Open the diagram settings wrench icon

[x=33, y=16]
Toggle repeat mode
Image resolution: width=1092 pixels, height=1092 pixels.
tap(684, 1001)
━━━━━━━━
## [EXERCISE GOAL]
Please rewrite the data above as a JSON list of strings, one string per line, leaving out any blank lines.

## [THE RESPONSE]
[
  "Open the diagram settings wrench icon",
  "[x=33, y=16]",
  "Toggle repeat mode",
  "Image resolution: width=1092 pixels, height=1092 pixels.",
  "tap(684, 1001)"
]